Data lines:
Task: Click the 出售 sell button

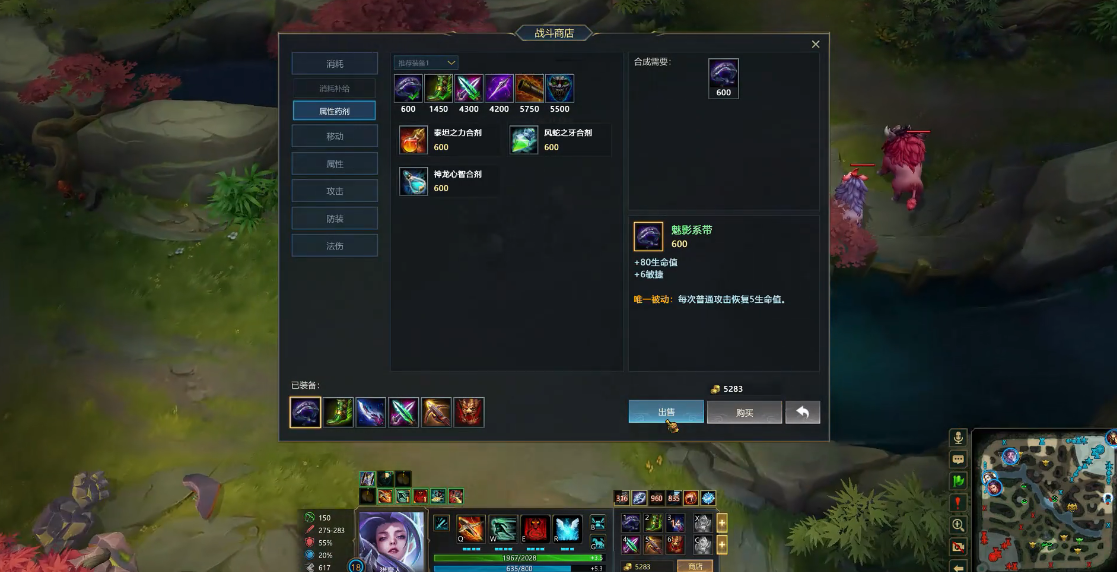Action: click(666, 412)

--

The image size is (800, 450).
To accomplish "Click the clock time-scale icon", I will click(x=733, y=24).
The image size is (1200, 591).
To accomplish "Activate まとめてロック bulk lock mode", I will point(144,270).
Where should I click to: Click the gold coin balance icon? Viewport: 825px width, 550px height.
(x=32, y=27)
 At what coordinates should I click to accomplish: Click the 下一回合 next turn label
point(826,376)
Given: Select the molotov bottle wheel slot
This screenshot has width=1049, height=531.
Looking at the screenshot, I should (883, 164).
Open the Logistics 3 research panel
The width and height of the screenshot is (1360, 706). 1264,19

* * *

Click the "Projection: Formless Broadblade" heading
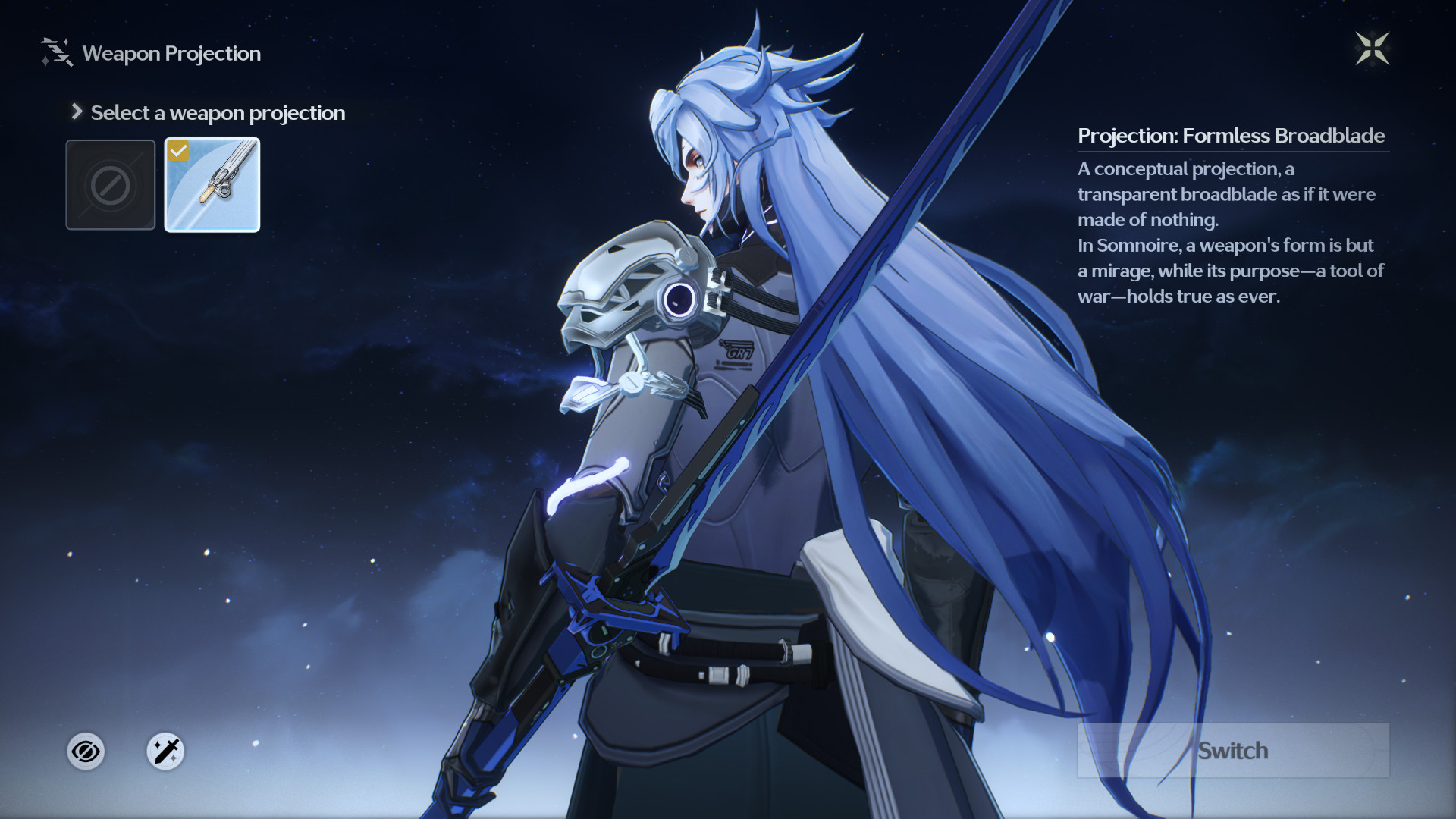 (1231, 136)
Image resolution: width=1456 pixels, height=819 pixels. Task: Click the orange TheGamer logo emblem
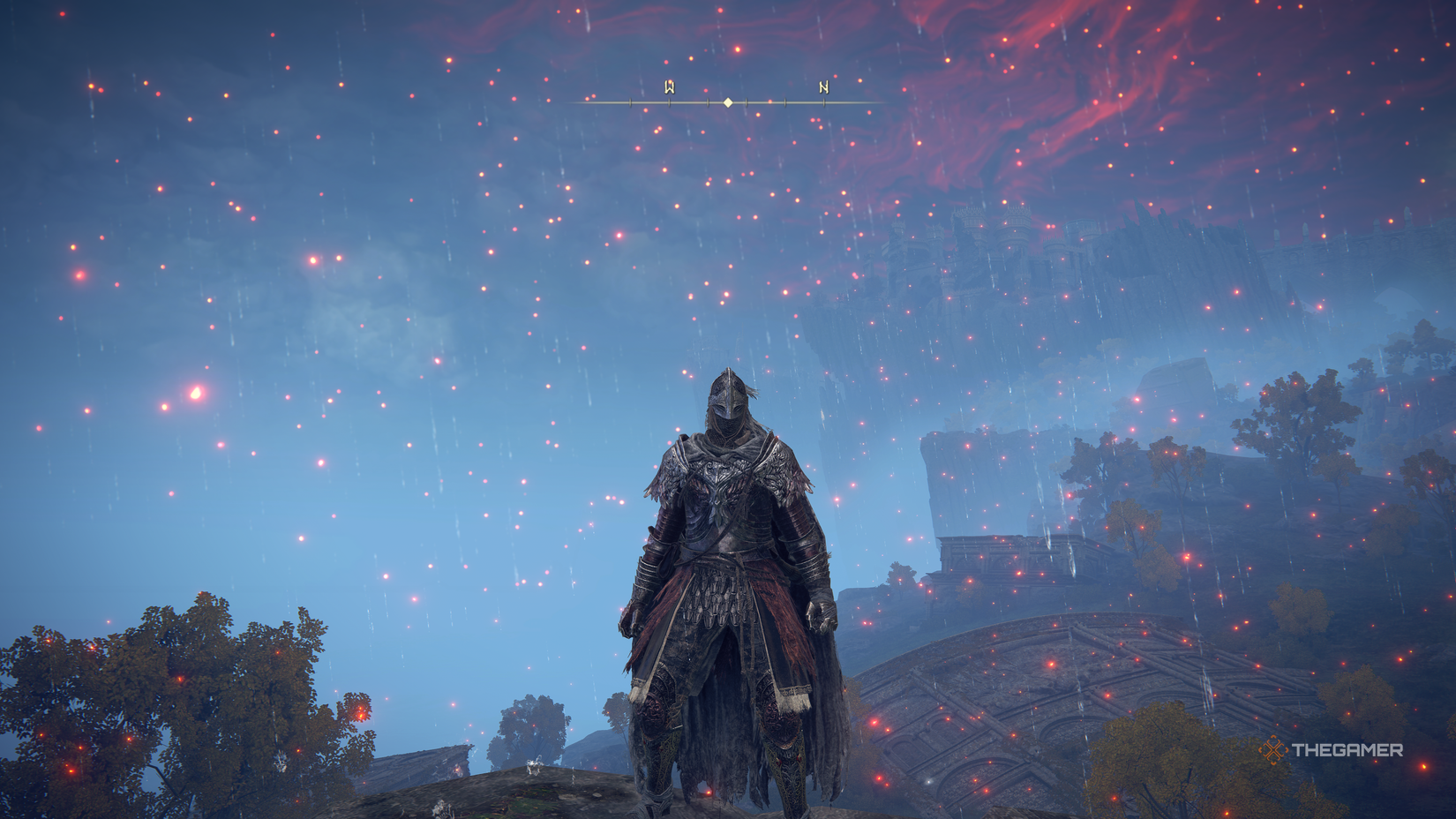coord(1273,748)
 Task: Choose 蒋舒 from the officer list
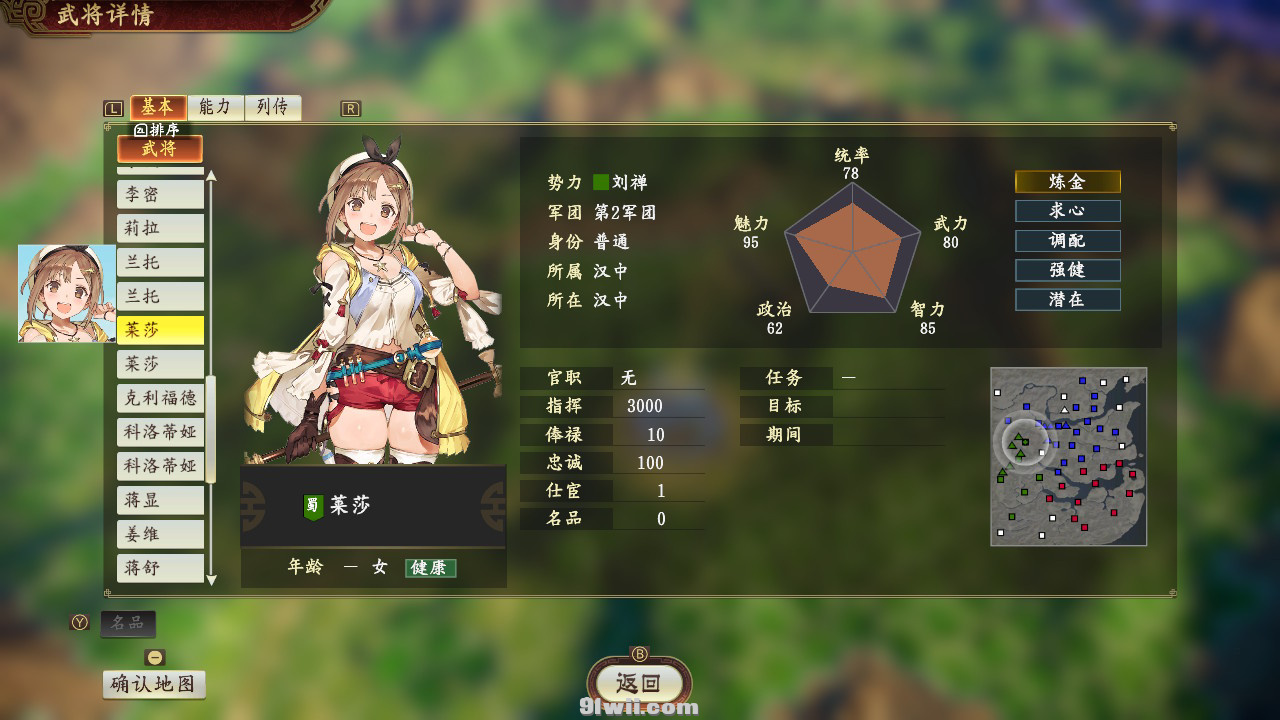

Objective:
Locate every line in the data above that contains the word "will", and copy each of those lines in full.

The solution:
To accomplish "Click the clock time-scale icon", I will click(x=733, y=24).
To accomplish "Activate まとめてロック bulk lock mode", I will point(144,270).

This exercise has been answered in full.